▶ **Activity**
Reproduce the records below exactly as shown.

▶ **Supplied material**

————————

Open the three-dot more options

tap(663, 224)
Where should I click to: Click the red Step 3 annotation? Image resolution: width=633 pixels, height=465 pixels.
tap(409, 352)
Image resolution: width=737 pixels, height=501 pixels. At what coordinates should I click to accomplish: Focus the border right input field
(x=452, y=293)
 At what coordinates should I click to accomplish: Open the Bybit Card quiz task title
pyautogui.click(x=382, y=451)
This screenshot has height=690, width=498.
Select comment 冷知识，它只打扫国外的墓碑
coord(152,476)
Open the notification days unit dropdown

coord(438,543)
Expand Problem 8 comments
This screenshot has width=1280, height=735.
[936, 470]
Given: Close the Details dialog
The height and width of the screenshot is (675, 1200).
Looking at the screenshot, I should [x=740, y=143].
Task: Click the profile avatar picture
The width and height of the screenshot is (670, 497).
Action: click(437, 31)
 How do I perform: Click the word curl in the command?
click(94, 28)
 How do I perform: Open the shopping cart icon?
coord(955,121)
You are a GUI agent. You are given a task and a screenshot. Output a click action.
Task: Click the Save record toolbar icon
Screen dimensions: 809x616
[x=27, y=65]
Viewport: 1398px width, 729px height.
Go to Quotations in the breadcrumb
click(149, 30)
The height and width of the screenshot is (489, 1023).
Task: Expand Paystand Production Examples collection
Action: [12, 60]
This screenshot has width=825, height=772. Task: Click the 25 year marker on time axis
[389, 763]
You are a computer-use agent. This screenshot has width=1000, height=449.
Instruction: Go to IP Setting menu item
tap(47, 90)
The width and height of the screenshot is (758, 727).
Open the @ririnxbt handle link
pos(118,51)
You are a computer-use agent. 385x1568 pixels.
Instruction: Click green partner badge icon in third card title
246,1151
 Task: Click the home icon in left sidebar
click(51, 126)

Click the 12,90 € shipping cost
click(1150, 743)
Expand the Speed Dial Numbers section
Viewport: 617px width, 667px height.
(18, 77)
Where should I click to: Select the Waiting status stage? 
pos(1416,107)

————————

▶ **Reply to the exercise**
Open the three-dot more options

tap(663, 224)
Where should I click to: Click the red Step 3 annotation? Image resolution: width=633 pixels, height=465 pixels.
tap(409, 352)
Image resolution: width=737 pixels, height=501 pixels. At what coordinates should I click to accomplish: Focus the border right input field
(x=452, y=293)
 At what coordinates should I click to accomplish: Open the Bybit Card quiz task title
pyautogui.click(x=382, y=451)
This screenshot has height=690, width=498.
Select comment 冷知识，它只打扫国外的墓碑
coord(152,476)
Open the notification days unit dropdown

coord(438,543)
Expand Problem 8 comments
This screenshot has width=1280, height=735.
[936, 470]
Given: Close the Details dialog
The height and width of the screenshot is (675, 1200).
Looking at the screenshot, I should [x=740, y=143].
Task: Click the profile avatar picture
The width and height of the screenshot is (670, 497).
Action: click(437, 31)
 How do I perform: Click the word curl in the command?
click(94, 28)
 How do I perform: Open the shopping cart icon?
coord(955,121)
You are a GUI agent. You are given a task and a screenshot. Output a click action.
Task: Click the Save record toolbar icon
Screen dimensions: 809x616
[x=27, y=65]
Viewport: 1398px width, 729px height.
Go to Quotations in the breadcrumb
click(149, 30)
The height and width of the screenshot is (489, 1023).
Task: Expand Paystand Production Examples collection
Action: [12, 60]
This screenshot has width=825, height=772. Task: Click the 25 year marker on time axis
[389, 763]
You are a computer-use agent. This screenshot has width=1000, height=449.
Instruction: Go to IP Setting menu item
tap(47, 90)
The width and height of the screenshot is (758, 727).
Open the @ririnxbt handle link
pos(118,51)
You are a computer-use agent. 385x1568 pixels.
Instruction: Click green partner badge icon in third card title
246,1151
 Task: Click the home icon in left sidebar
click(51, 126)

Click the 12,90 € shipping cost
click(1150, 743)
Expand the Speed Dial Numbers section
Viewport: 617px width, 667px height.
(18, 77)
Where should I click to: Select the Waiting status stage? 
pos(1416,107)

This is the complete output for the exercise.